“The Man and the Red Light”

Written two years ago in Intro to Creative Writing. I was asked to write about one brief moment in time, elongated by mental narration. Getting off work late one night, I sat waiting at the red light and this perverse little piece was born. Enjoy.

“The Man and the Red Light” by Ash Valente

Guy Tredinnick’s car might have made it through the light at Gable and First Street if he’d been driving a little faster. He would have driven faster if he had the nerve; but it had only been two years since he first learned to drive, and yellow lights triggered his sense of panic.

He slammed a sandaled foot down on the brake pedal and turned the radio up. Glancing idly over his right shoulder, he saw a solitary figure, its hunched back pressed against the curving concrete wall below the overpass. Guy quickly looked away, focusing on the red light in front of him. He remembered that his parents always behaved similarly with strangers on street corners, forcibly molding their mouths into straight lines while refusing to acknowledge the cardboard signs they held. “Give them money and they’ll just buy drugs,” his father always said.
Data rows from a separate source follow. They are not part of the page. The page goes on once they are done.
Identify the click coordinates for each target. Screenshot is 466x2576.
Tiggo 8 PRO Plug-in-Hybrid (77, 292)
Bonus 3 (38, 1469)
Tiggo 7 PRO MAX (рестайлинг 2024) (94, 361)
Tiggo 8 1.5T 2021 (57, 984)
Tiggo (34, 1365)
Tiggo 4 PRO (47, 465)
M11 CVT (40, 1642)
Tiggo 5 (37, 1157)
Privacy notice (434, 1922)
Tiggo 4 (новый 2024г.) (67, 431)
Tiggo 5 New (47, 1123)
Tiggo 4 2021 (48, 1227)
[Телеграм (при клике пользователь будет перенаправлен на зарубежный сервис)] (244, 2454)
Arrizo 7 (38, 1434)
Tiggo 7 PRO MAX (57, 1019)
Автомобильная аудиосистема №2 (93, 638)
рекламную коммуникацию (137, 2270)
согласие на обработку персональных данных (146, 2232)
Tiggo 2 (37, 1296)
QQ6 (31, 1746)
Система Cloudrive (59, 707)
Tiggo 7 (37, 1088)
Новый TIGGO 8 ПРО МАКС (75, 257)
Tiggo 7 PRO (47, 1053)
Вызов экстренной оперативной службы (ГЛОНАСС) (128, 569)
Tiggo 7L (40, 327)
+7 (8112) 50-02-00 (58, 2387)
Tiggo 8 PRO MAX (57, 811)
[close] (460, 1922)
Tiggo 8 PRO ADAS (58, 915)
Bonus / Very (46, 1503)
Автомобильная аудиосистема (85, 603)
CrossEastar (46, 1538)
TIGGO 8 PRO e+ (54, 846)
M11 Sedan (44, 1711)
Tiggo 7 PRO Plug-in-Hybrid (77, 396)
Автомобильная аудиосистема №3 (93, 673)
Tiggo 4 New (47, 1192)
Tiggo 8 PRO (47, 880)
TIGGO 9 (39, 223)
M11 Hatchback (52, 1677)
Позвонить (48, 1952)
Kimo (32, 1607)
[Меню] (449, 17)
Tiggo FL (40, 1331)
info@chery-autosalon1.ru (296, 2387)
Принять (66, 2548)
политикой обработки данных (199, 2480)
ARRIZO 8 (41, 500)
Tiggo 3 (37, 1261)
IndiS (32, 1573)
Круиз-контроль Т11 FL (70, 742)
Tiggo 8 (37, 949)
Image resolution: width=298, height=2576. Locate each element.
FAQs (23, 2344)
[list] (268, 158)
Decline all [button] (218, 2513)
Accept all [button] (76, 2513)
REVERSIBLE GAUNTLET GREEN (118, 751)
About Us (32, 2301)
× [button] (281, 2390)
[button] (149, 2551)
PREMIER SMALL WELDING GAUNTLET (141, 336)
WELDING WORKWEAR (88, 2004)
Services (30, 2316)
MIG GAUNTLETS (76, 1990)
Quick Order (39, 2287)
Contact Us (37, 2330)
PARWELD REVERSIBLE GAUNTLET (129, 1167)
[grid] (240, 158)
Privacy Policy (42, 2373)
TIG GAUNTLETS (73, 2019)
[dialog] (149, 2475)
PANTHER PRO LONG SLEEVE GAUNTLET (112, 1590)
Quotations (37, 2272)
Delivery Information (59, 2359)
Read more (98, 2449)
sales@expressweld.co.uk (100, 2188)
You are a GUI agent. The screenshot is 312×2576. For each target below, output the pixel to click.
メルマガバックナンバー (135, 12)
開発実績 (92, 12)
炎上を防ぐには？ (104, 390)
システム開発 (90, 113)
Guy drummed his fingers against the steering wheel, trying to find the beat of the song that was playing but not sure there was one. (He didn’t know much about music, since his parents never taught him.) But very soon his fingers stopped drumming and his searching eyes flew to the passenger window once again.

She was closer than he realized. Close enough for Guy to know see she was a she, and a miserable she, to boot. Guy never understood that phrase, ‘to boot’, but the girl outside the window looked like she’d had a few kicks with one. Even in the harsh crimson glow of the stoplight Guy could see bruise-like shadows on her neck, above which sat a face that must have been beautiful before the nose became crooked and the eyes deep-set.

Actually, she was still beautiful. Guy continued to stare, ignoring his innate instinct to look away from people who wanted money. She was thin and small; he pictured her as a forest sprite (not the drink, but the fairy) and wondered how long it had been since she had that drink, with a Big Mac and fries. Her ragged hair was bathed in red light, so he couldn’t tell the real color. And he couldn’t tell the color of the shitty, probably not warm sweats she wore, though he was fairly certain her high heels were red. She sat Indian style on top of a sleeping bag, from inside which a tiny kitten poked out his head and looked at Guy’s car with glowing miniature eyes.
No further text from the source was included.